RACISM DIFFERENT IN CANADA THAN IN  USA: UNITARIANS

March 21 International Day for Elimination of Racial Discrimination

 

As part of the continuing process of developing autonomy, the Canadian Unitarian Council has discerned that racism in Canada involves some different tensions than racism in the US. "In the US, racial equality work tends to focus on tensions between the White majority and the African-American minority," said CUC President Elizabeth Bowen. "While there is undoubtedly discrimination against Black people in Canada, the most blatant racism tends to be against Aboriginal people and immigrants."

 

When asked in a recent survey to name the most pressing racial issues in their communities, responses from seven congregations mentioned discrimination against First Nations or aboriginal people; three pointed to treatment of Asian or Indo-Canadian students or immigrants; and two named discrimination against Black people. Two congregations said that they had held special Sunday Services to observe Black History Month.

 

Unitarians commonly work with inter-faith groups in their area, which often include immigrant faith groups such as Buddhists or Muslims.
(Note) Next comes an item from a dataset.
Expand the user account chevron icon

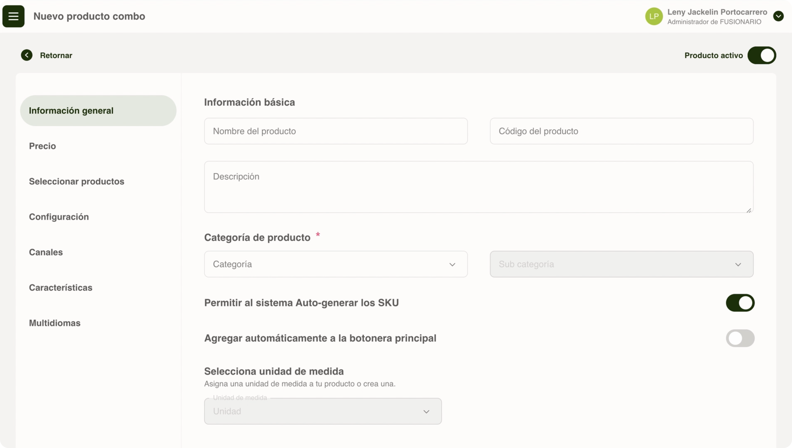[778, 16]
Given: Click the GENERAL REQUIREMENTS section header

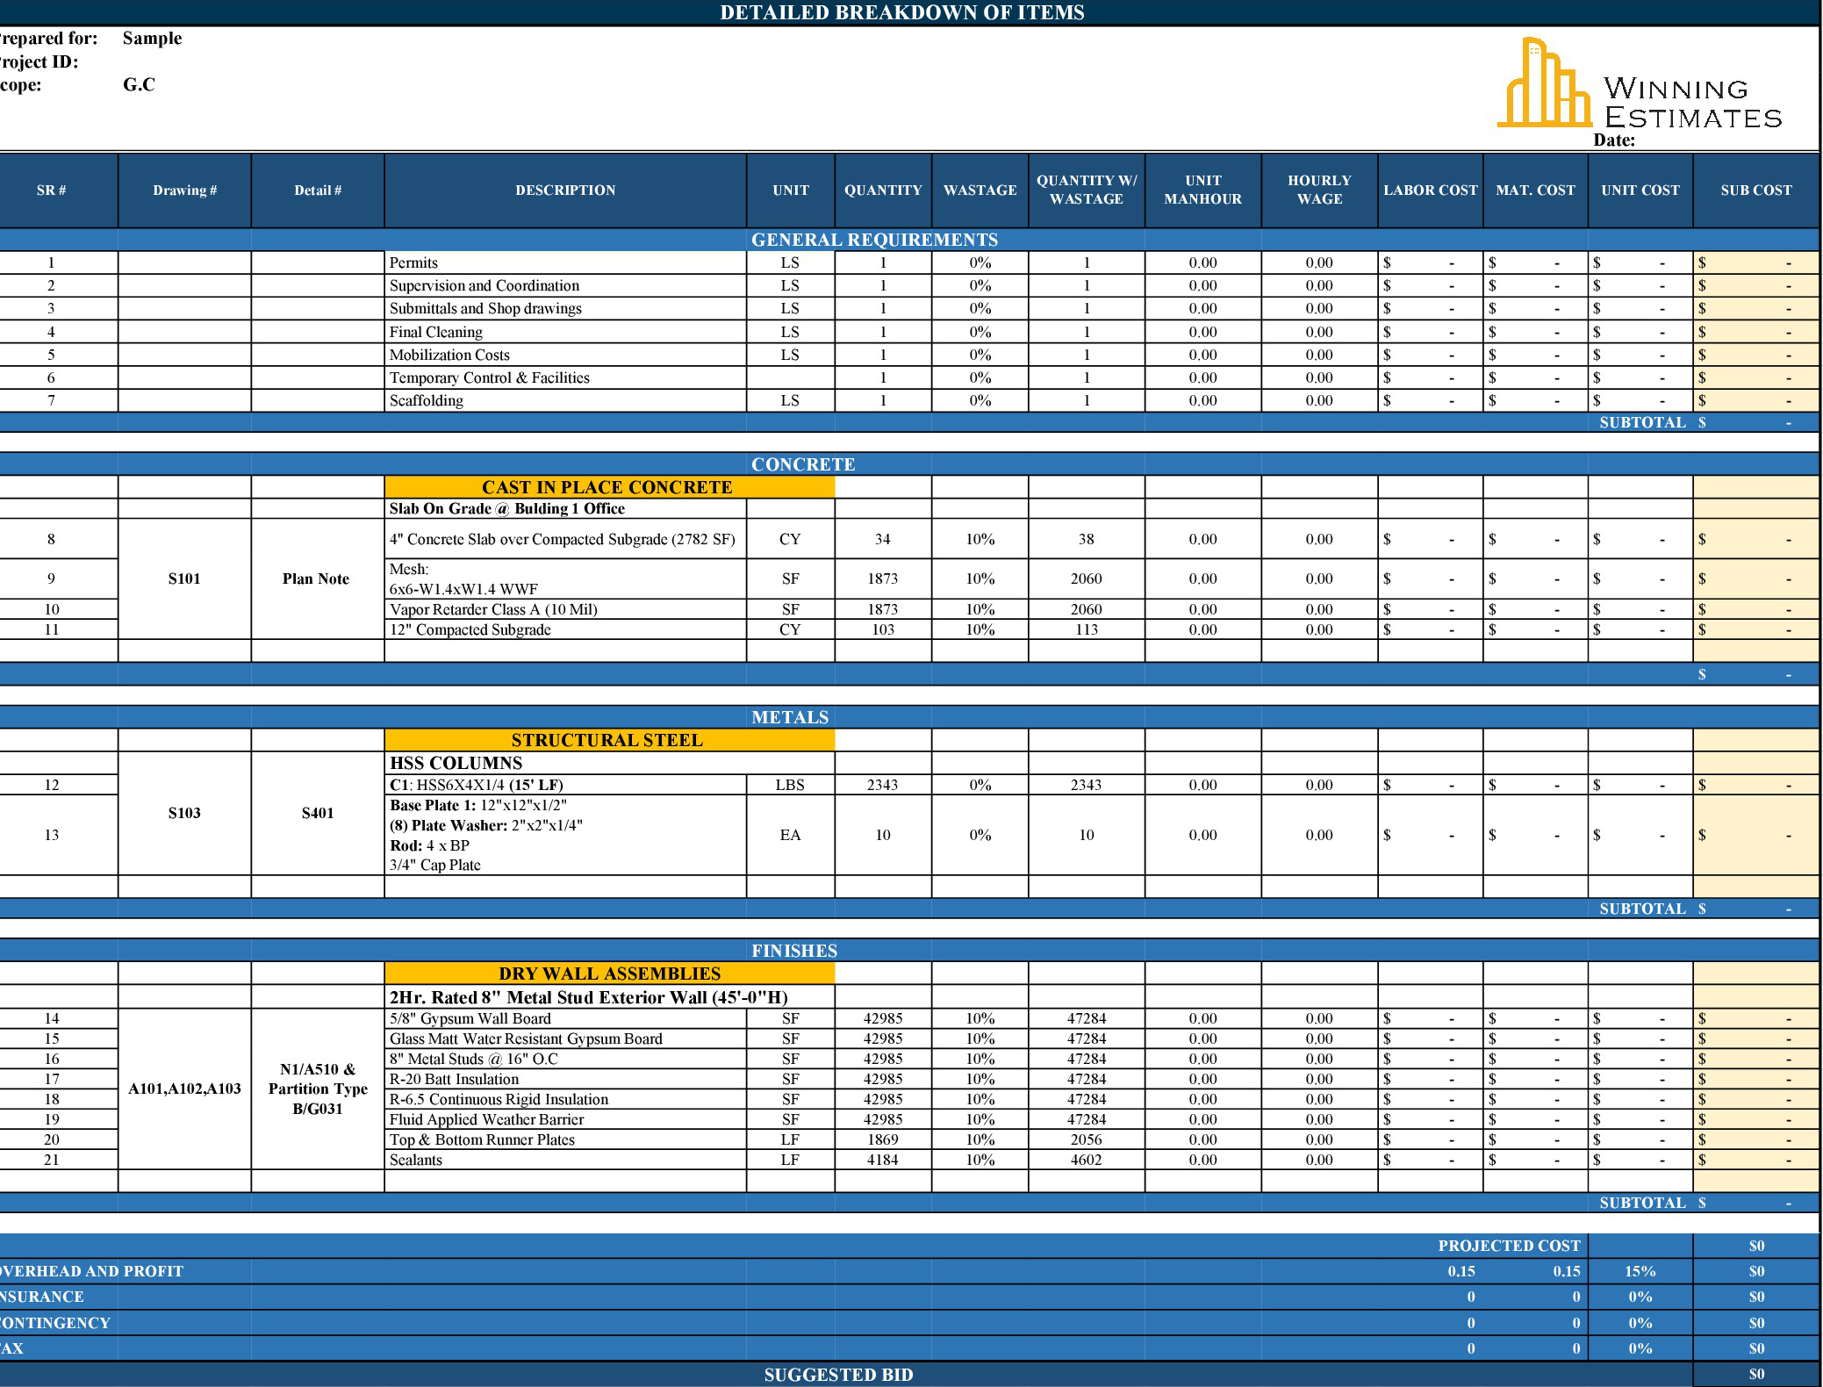Looking at the screenshot, I should [x=875, y=239].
The CUC reached out to Islamic communities after 9-11, pledging friendship and support for their right to practice their religion.

 

"The first step to eliminating racism," said Bowen, "is to locate it and name it." Since social justice work is intrinsic to Unitarianism, the CUC encourages all congregations to analyze and combat racial discrimination in their own communities and to recognize how racism plays out differently in Canada than in the US.

 

The Canadian Unitarian Council/Conseil unitarien du Canada (CUC), is an association of forty-four congregations located across Canada with 5,200 individual members. Arising out of the work of outspoken  reformers and dissenters within the Christian tradition  five centuries ago, the Unitarian movement today includes Universalists and flows in a broad religious stream augmented by Humanist, earth-centred, Buddhist and other progressive beliefs.